European Monsters : Making Moments

Making Moments

Krista Walsh

I love when writing allows the opportunity to explore places I’ve never been able to go in person. When I first heard about this monster anthology, I knew it would be a great chance to leave my comfort zone of western Europe-based stories to travel further east and delve into some new mysteries. What I didn’t expect was for Seljord, Telemark, Norway to be such a difficult location on which to find information! I scoured the internet and tourism books to pull what details I could, but for a town known for their lake monster, there was surprisingly little to pull from. Except for a very neat video of Selma that a girl got on her cell phone.  Too poor quality for anything definitive, but just enough to send the imagination into overdrive.

My decision to work with Selma came about in a rather strange way. I thought about what I wanted a monster story to be about, and all I could picture was mist and water. Maybe a few black leaves whipping along a path at dusk. From there it seemed an easy jump to demons lurking in the water, so I did some research into which renowned lake monster would fit the bill. Selma popped out right away because of the number of sightings over the years, in depth tales that offer clear (if not always consistent) and emotional encounters. Interestingly, none of the reports ever mentioned an attack – just a large beast over 40 feet long lurking under the surface of the lake.  This looming dread, the idea that she was always present, but biding her time, inspired the first draft of my story.

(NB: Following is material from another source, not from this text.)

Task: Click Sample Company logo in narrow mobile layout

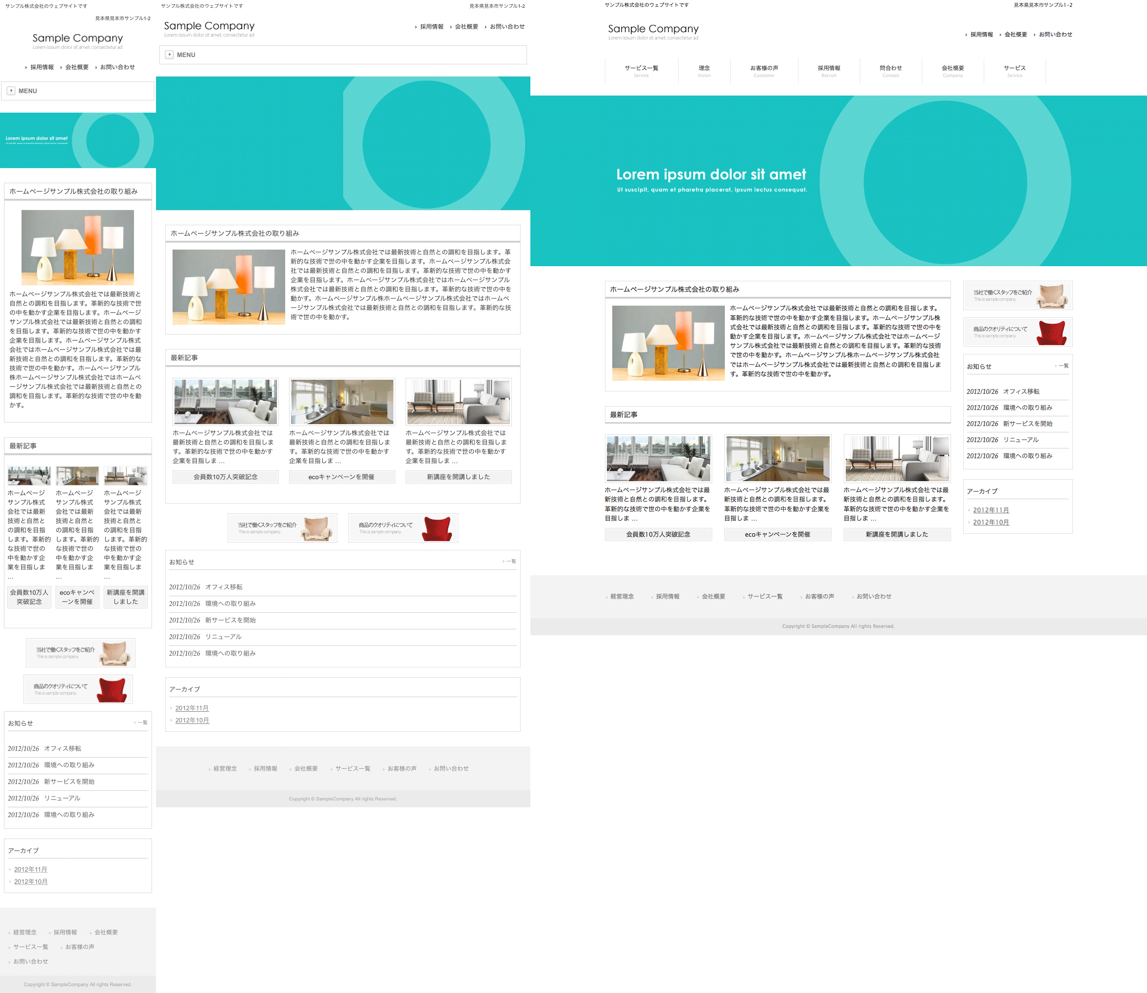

The final edit of the story, the one you can find in the anthology, is a comparison of human vs. monster, never resolving whether the monster or the narrator killed her lover, but that concept came much later than the original idea.

My first take was to draw parallels between Selma’s lurking and growing environmental issues.  In the first draft, Astrid and her family visit her grandparents in Seljord. Her grandfather is the one to warn her against the monster, but her parents laugh it off and tell her not to lose any sleep over it.  As an aside, it’s mentioned that Astrid’s father works for a coal company. There’s obvious tension between father and grandfather, which builds until Astrid confronts her grandfather about what he’s seen. He fills her in on the history of Selma, the lake monster who’s been in hiding for a very long time, but is getting closer to reaching the surface. Once she does, there will be endless repercussions, consequences they cannot recover from – all because people overlooked the obvious signs.

In my head, the wrath of the lake monster blended perfectly with the issues of pollution, erosion, oil spills – disasters we hear about the news every day, but have not yet found ways to prevent. Three quarters of the way through the draft, I didn’t have the heart to finish it, feeling that the ending would be too hopeless.

loch ness

What I found fascinating about this project, though, is how those the story evolved from one idea into another. Within 5000 words, I managed to bounce around so many concepts, social issues and ideologies, characters – it provided a chance to notice the journey of the writing process in a way that longer projects won’t allow (a matter of forest for the trees).

I loved this project, enjoyed working with so many other talented artists, and am very proud of the final result. Hopefully the readers will enjoy it as much as I did!